Dive Brief:
- Roche on Wednesday said an experimental multiple sclerosis drug it is developing met the goals of a Phase 2 trial of 109 patients with relapsing forms of the disease.
- When compared to a placebo, the drug, fenebrutinib, significantly reduced the number of “T1” brain lesions — a marker of inflammation in MS — on an imaging scan after four, eight or 12 weeks of treatment. The drug also reduced new or growing “T2” lesions, which are a sign of disease burden.
- Fenebrutinib’s safety profile was “consistent” with previous testing, Roche added, without providing specifics. Detailed findings will be presented at a future medical meeting. Fenebrutinib is already in Phase 3 testing in patients with relapsing as well as primary progressive multiple sclerosis.
Dive Insight:
Fenebrutinib is one of a class of drugs known as BTK inhibitors, which are commonly used for certain blood cancers. However, in recent years, they have emerged as potential autoimmune disease medicines as well.
Unlike their cancer-treating predecessors, these newer BTK inhibitors are meant to cross the blood-brain barrier. And because they block an enzyme that activates a variety of immune cells, they’re thought to have potential for treating multiple forms of MS, including the rarer “primary progressive” type.
Fenebrutinib’s mechanism of action “has the potential to both reduce MS disease activity, such as relapses, and also impact disease progression,” said Levi Garraway, Roche’s chief medical officer, in a statement.

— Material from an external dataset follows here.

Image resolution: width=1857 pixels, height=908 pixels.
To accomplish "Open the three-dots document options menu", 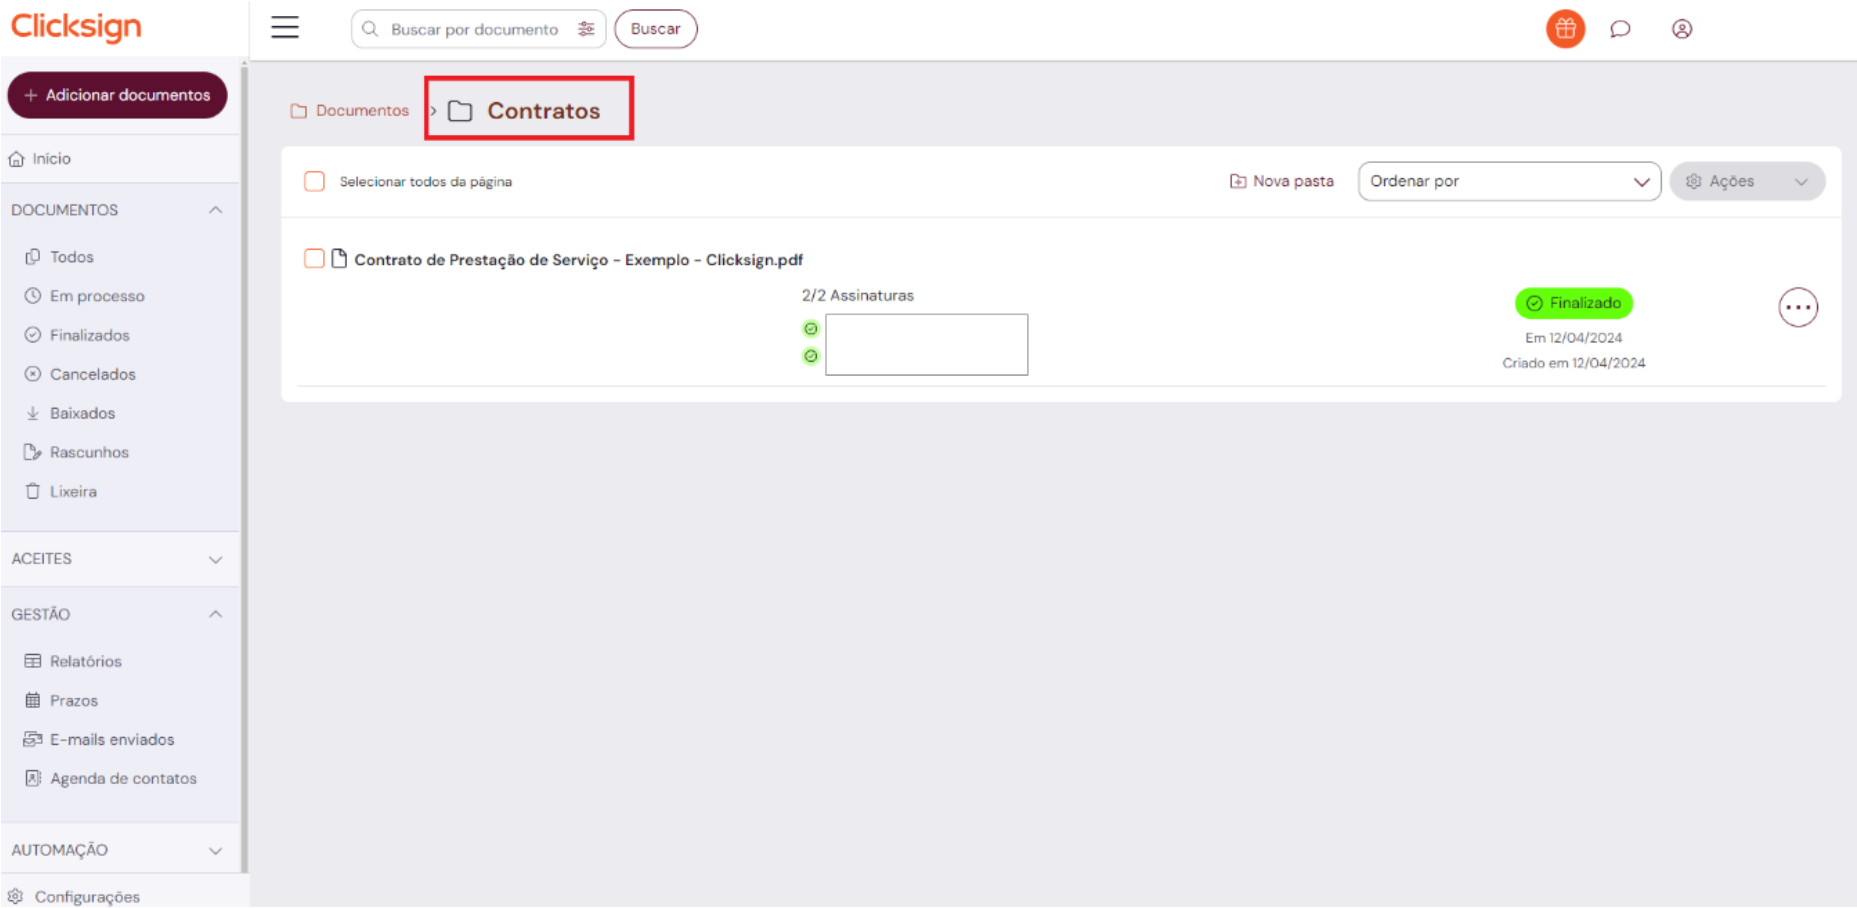I will (1797, 307).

Safety is a concern, though. U.S. trials of a drug Sanofi acquired through its 2020 acquisition of Principia Biopharma were stalled after the Food and Drug Administration flagged signs of liver damage. In April, the FDA also halted testing in part of a similar medicine from Merck KGaA after lab tests suggested liver injury.

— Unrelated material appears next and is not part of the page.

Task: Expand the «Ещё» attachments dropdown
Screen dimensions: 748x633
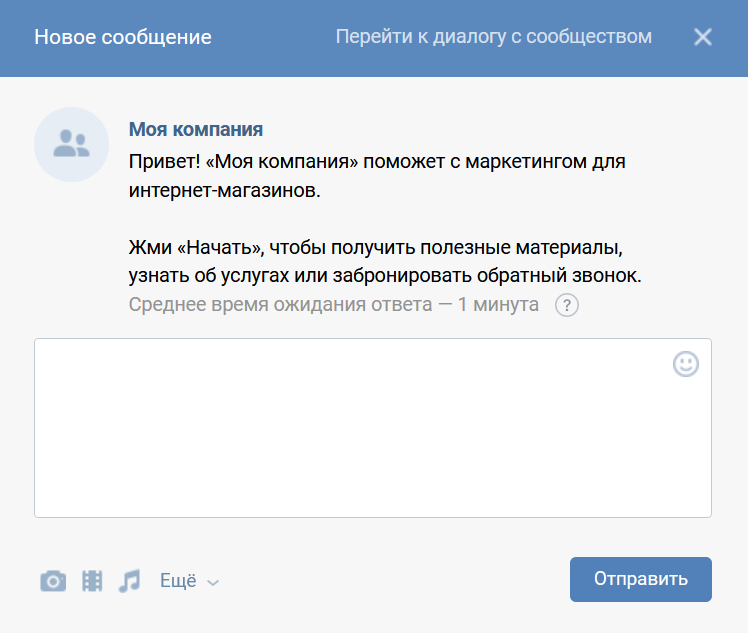Action: [178, 580]
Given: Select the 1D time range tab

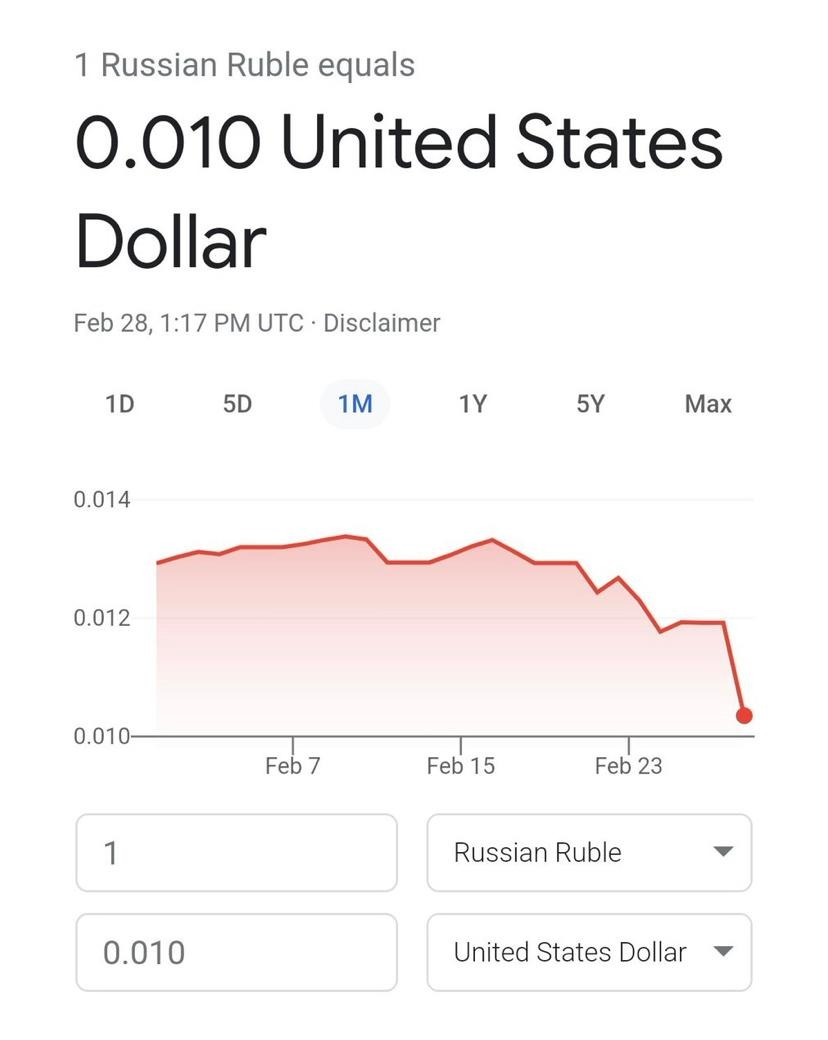Looking at the screenshot, I should (x=119, y=404).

Those instances “are likely a class effect,” Sanofi R&D chief Dietmar Berger said on an earnings call last month, adding that his company is working with U.S. regulators on a risk mitigation program.
Sanofi expects initial Phase 3 results either later this year or early next, Berger said. Merck KGaA has said that, even with the trial partially on hold in the U.S., late-stage results could come in the fourth quarter.
Roche is one of a few others, including Novartis and Biogen, following close behind. The company claims fenebrutinib could be superior because it is “reversible” and doesn’t form a permanent chemical bond with its target. That feature, as well as its selectivity, could lead to fewer side effects, Roche said. (Biogen’s BTK blocker is also reversible, but in Phase 1 testing.)
About 2,400 patients and healthy volunteers have been treated with Roche’s medicine to date and no new safety concerns emerged in the Phase 2 trial, the company said in its statement.
A spokesperson for Roche’s Genentech unit added that the company hasn’t observed any cases meeting the criteria of “Hy’s law,” a rough test used to gauge whether patients are at risk of serious liver damage. Liver enzyme elevations, a warning sign of potential injury, were “transient and reversible,” the spokesperson said.
Initial results from fenebrutinib’s two Phase 3 studies could come in 2025 and 2026, respectively, according to a federal database.